Eventually returning to settle in a small dwelling at Dzongsar Tashi Lhatse Monastery, he committed most of the second half of his life to solitude. However, this seclusion did not prevent him from carrying out an ever-wider circle of activity. He is perhaps most celebrated for his collaborations with other great lamas and for the vast number of outstanding masters who were his students.
During the 1850s, Khyentse Wangpo collaborated so closely with Jamgön Kongtrul Lodrö Taye and Chokgyur Dechen Lingpa that the three became known as the “Great Triumvirate.” Khyentse Wangpo revealed innumerable treasures in tandem with Chokgyur Lingpa, and in partnership with Jamgön Kongtrul he was responsible for envisioning and designing the collections that became known as the Five Treasuries (Dzö Nga)—most notably the Treasury of Precious Termas (Rinchen Terdzö) and the Treasury of Precious Instructions (Damngak Dzö). He was responsible for encouraging Jamyang Loter Wangpo to compile the collection of Sakya empowerment manuals that became known as the Complete Collection of Tantras (Gyude Kuntu), and he himself organized a collection of Sakya liturgies known as the Compendium of Sādhanas (Drubtab Kuntu). He also produced eight volumes of songs and instructions from the Eight Practice Lineages (Drubgyu Shingta Gyekyi Sheldam Sung Gur).
Khyentse Wangpo became an authority on all the different teachings from the different schools of Buddhism in Tibet, as well as the Bön teachings. Shunning sectarian bias, he encouraged his students to appreciate the profundity of all the existing traditions. This approach became known as the rimé, or nonsectarian, approach. He was regarded as the last of the five tertön kings who were prophesied by Guru Padmasambhava in the ninth century, and he gained the epithet “Holder of the Seven Transmissions,” referring to the fact that he was the only master to hold the seven transmissions of treasure teachings: those of the spoken teachings (kama), earth treasures (sater), mind treasures (gongter), reconcealed treasures (yangter), pure visions (dagnang), recollections (jedren), and the hearing lineage (nyengyu).

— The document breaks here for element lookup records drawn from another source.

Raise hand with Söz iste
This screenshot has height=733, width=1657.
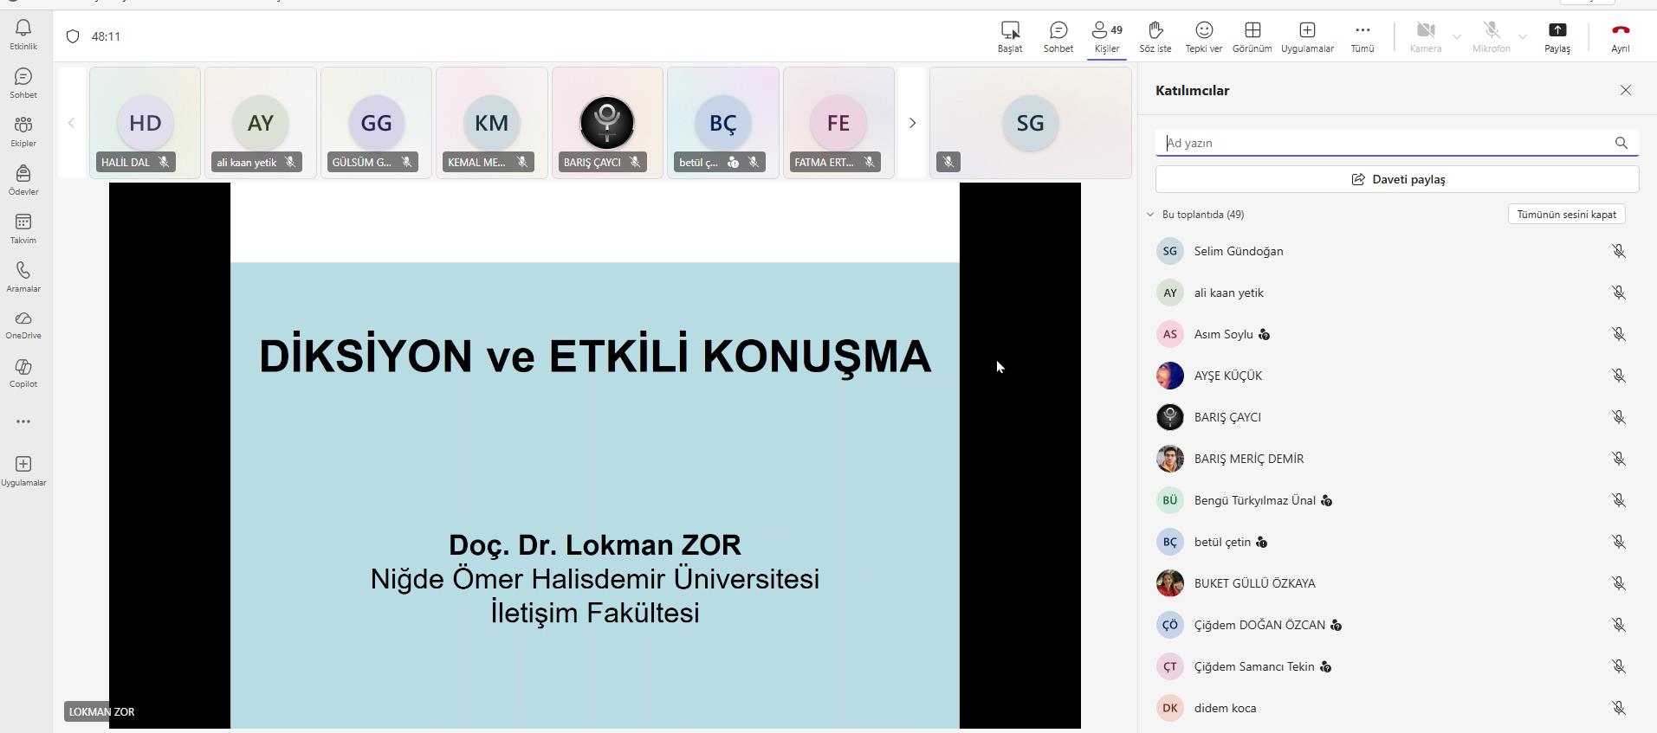1155,36
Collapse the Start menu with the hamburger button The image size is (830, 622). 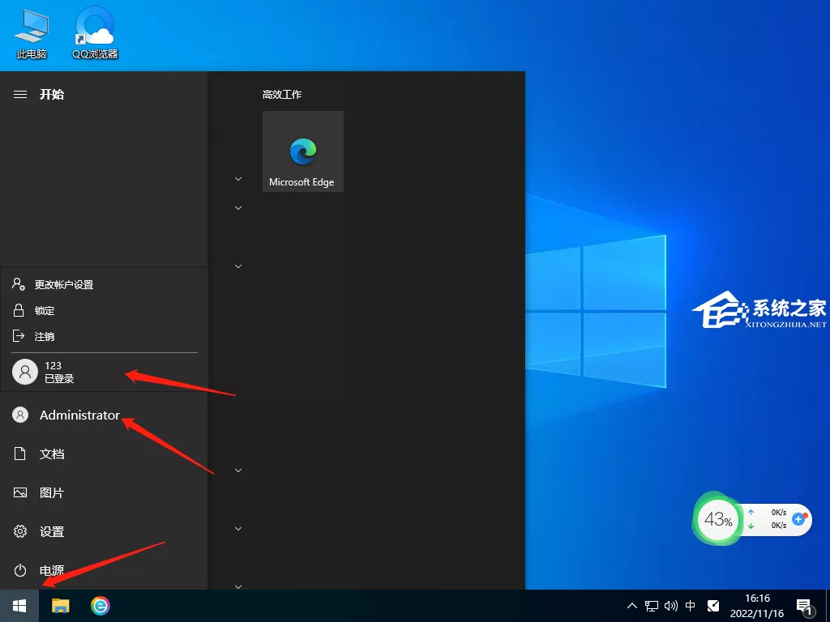(x=20, y=94)
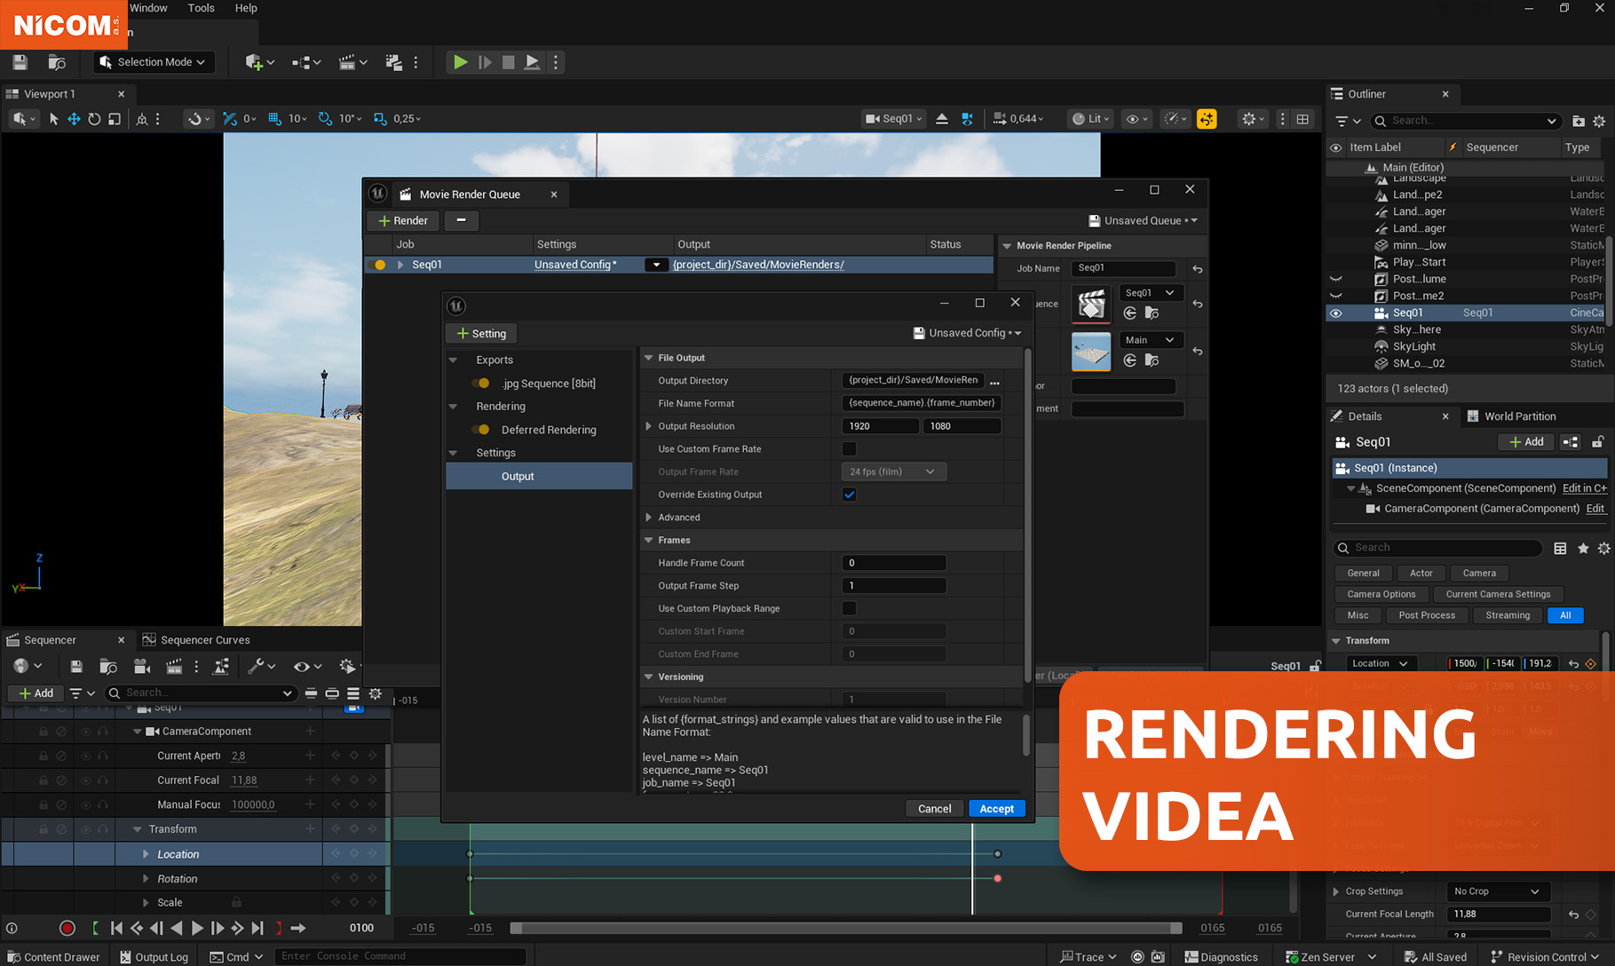The image size is (1615, 966).
Task: Open the Tools menu
Action: coord(201,8)
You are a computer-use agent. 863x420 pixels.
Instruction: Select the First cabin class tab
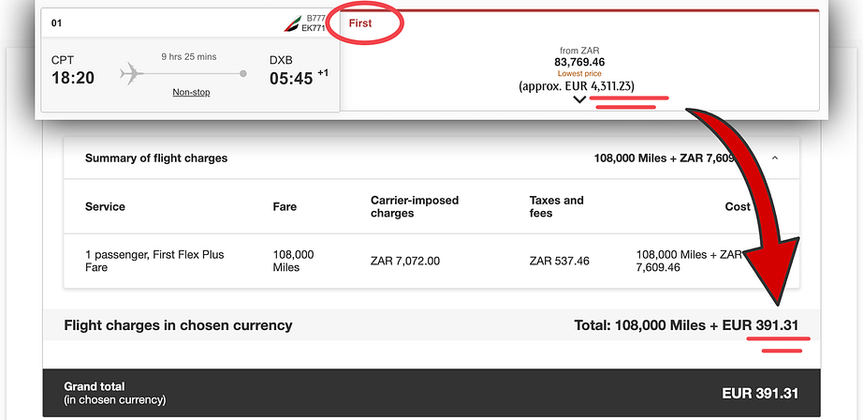[x=360, y=23]
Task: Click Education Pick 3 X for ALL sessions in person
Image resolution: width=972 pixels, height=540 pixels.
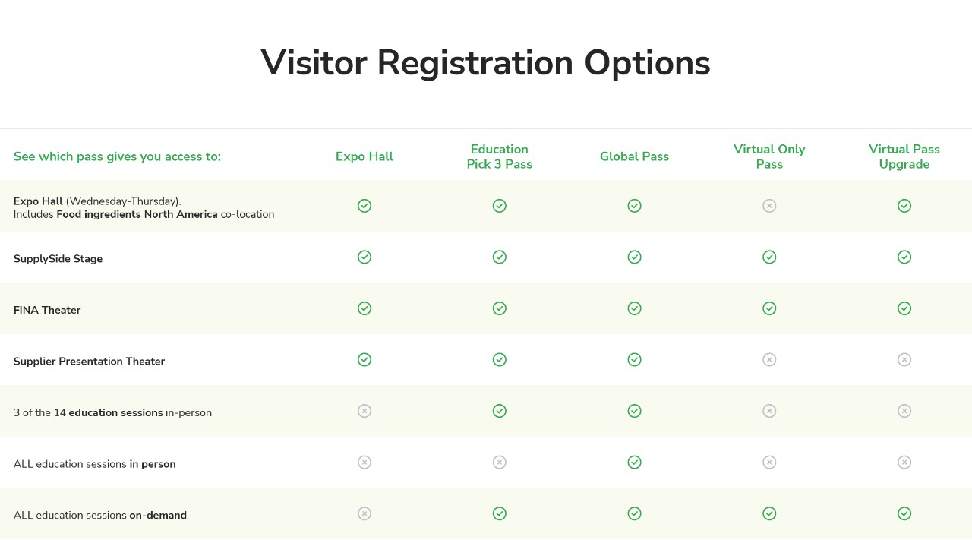Action: tap(500, 463)
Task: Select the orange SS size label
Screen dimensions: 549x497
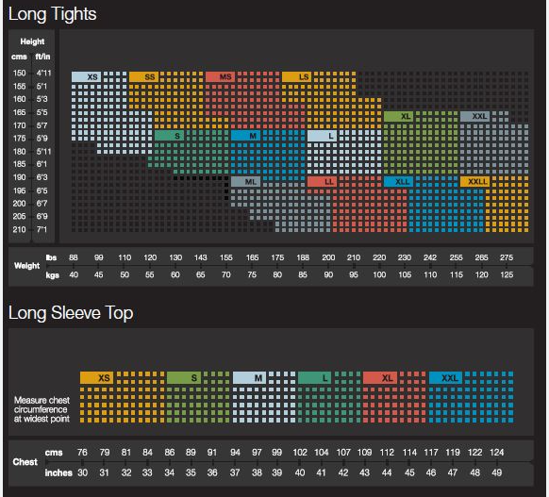Action: click(x=143, y=76)
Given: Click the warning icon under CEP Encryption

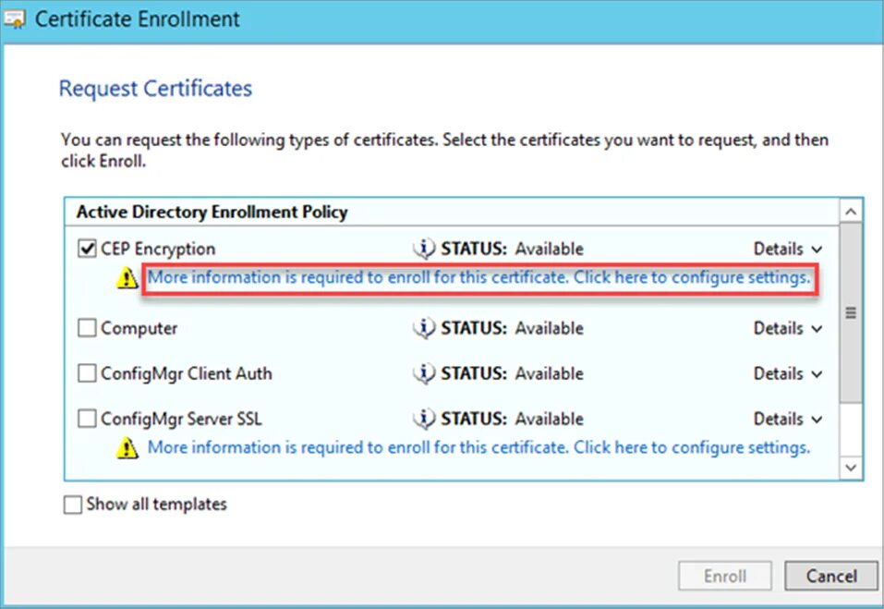Looking at the screenshot, I should [127, 278].
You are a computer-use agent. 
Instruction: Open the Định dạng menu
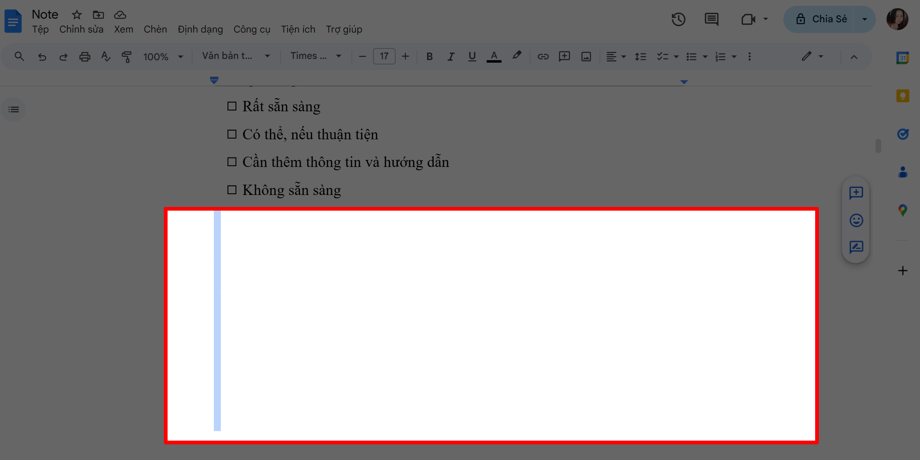(x=200, y=29)
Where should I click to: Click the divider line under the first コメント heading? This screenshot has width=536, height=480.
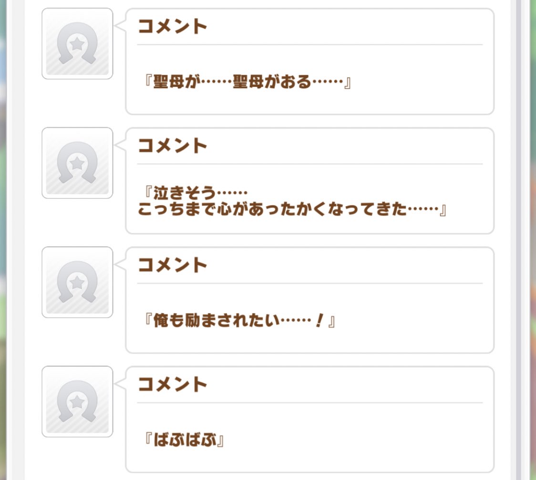point(309,45)
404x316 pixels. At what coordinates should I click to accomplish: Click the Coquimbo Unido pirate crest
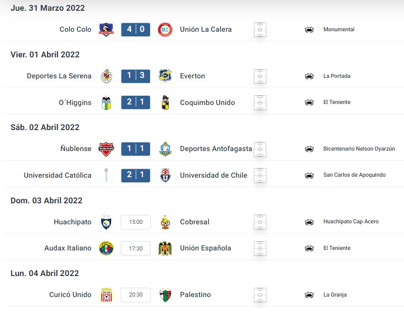click(165, 102)
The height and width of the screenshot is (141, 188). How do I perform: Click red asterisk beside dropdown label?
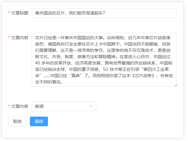[x=9, y=106]
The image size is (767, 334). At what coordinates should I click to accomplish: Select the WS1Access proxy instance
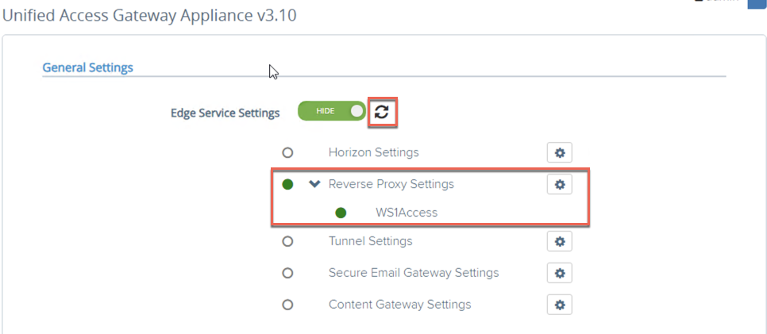coord(407,213)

When he passed away in 1892, Khyentse Wangpo left behind an immense legacy. When Tibetans were forced to flee their homeland in the mid-twentieth century, the numerous collections he either compiled or inspired others to produce were easily transportable, which made it possible for many rare and precious teachings to be saved. His direct bequest to us is the preservation and transmission of countless Dharma teachings, and the revival of lineages that might not otherwise have survived.
It is in the spirit of this broad vision, Khyentse Vision Project is dedicated to preserving and transmitting Jamyang Khyentse Wangpo’s legacy for future generations who may not have access to the Tibetan language. At a time when Buddhism is spreading throughout the world, there is a great urgency to make the precious wisdom contained in his writings available to all.


At the center is Jamyang Khyentse Wangpo, accompanied by his actual hand and foot prints. His right hand is extended across his knee, palm up, holding the stem of a lotus blossom, upon which is a sword and a book—emblems of wisdom and Sūtra erudition. His left hand is in his lap, cradling a vase, while holding the stem of a lotus blossom that rises above his left shoulder. Resting upon the lotus is a vajra and bell—emblems of Tantra. Attired in the garb of a fully ordained monk, he wears the hat of a paṇḍita with three rings, representing the accomplishment of mastering all three components of the Buddhist Tripiṭaka.